Yesterday I made this Facebook post:
"I need that Christmas message. No, not the baby in a manger message--I need the "It's a Wonderful Life" Christmas message, the one that tells us that one life, no matter how seemingly insiginificant, is so important, and that the trajectory of all the adjacent lives would have been much worse without that one light of a life, shining in the darkness. Wait, that's the baby in a manger message too!
It's 1938 in terms of geopolitics. We are in desperate need of that Christmas message, delivered by fierce prophets or angels that we hear on high or a Frank Capra film or Linus, telling the Peanuts gang about the true meaning of Christmas by reciting Luke."
It's interesting to me to return to these Christmas texts and images year after year as I reflect on what has the most meaning. This year, the idea of a just ruler leapt out of the passages. In the past, I've been uncomfortable with the idea of God as king. This year, with incompetent and/or evil governments taking up so much room in the world, the idea of a God who restores a good pattern of order made me weep with fierce longing.
I have been attending this church for over 10 years, so it's been enough time that the children I once knew as babies are now reading the texts--and some of them are standing in the make-up and heels and Christmas finery, which is both joyous and sobering. I found myself offering up prayers for the safety of all the adolescent girls at the service last night. And then I broadened my prayer--we can all use safety as we navigate our way in the hostile world.
Here are some other highlights from the evening:
--We had a typo: Mary aid him in a manger. It should have been laid, but not every reader figured that out in time. So there was one odd moment when I thought, wait, Mary ate him in a manger?
--Our handchime choir, of which I am part, had a ringing success. When we first began rehearsing two weeks ago, what we chimed bore no resemblance to "Good Christian Friends, Rejoice." Last night, we got there! And I didn't make any mistakes. I usually get a bell mixed up at least once or miss my cue. Last night, I was as close to perfect as I expect to be.

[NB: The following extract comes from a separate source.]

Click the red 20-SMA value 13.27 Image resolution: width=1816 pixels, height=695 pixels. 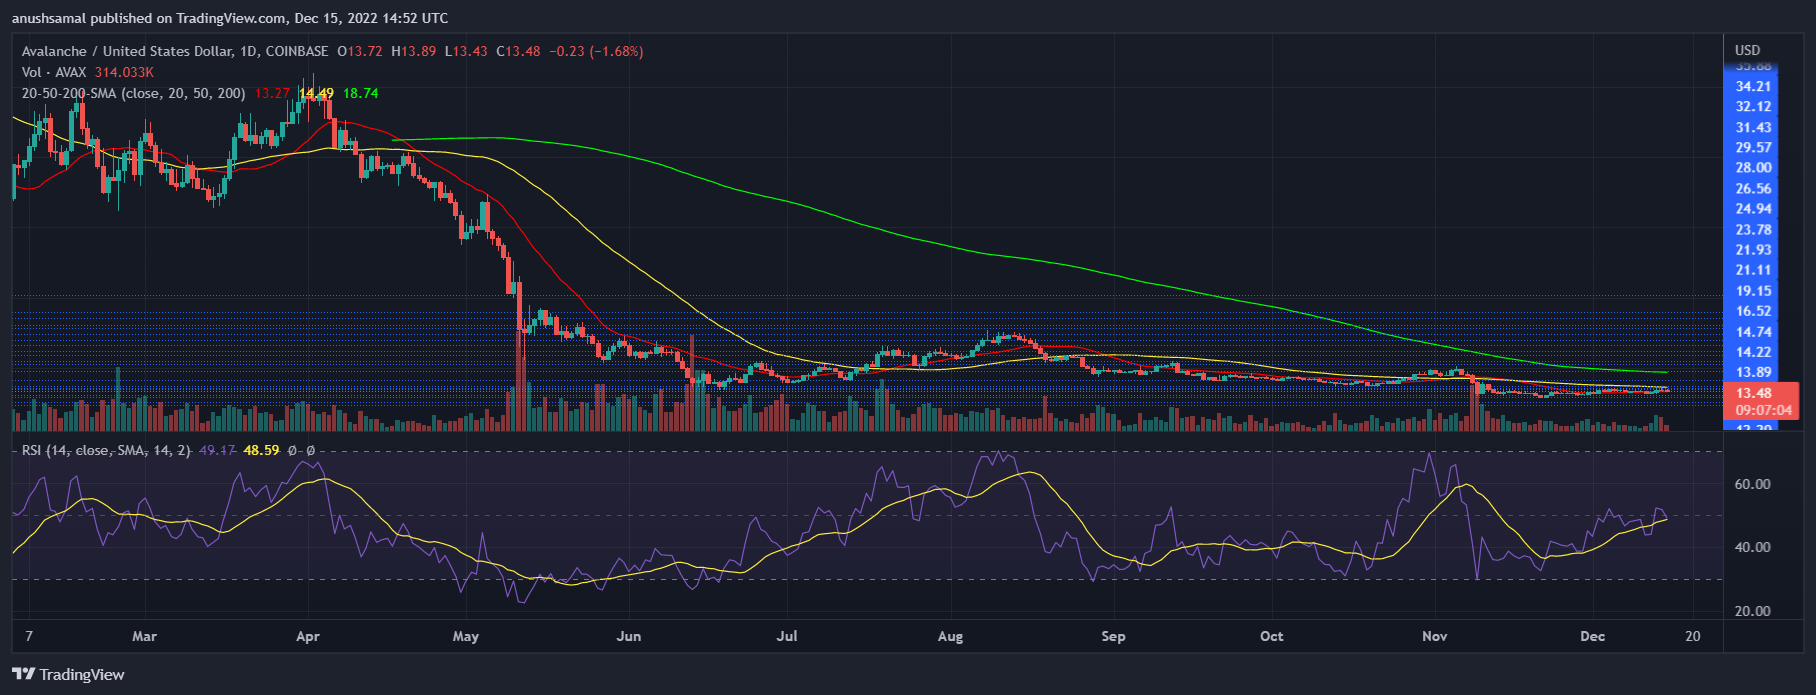tap(272, 93)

--My spouse and 2 musician friends sang "In the Deep Midwinter" before the start of the 11:00 service. I knew that they had only just sung it together once, earlier at the 7:30 service. And yet, they sounded like they had been rehearsing for weeks.
--I love the various sensory details: the candles and other forms of twinkly lights, the decorations, the music, and the stray whiff of pine needles here and there.
--But more than anything else, I love the central message: God loves us so much that comes to be with us--and the larger message about the various ways that illumination breaks through into all our most resistant places.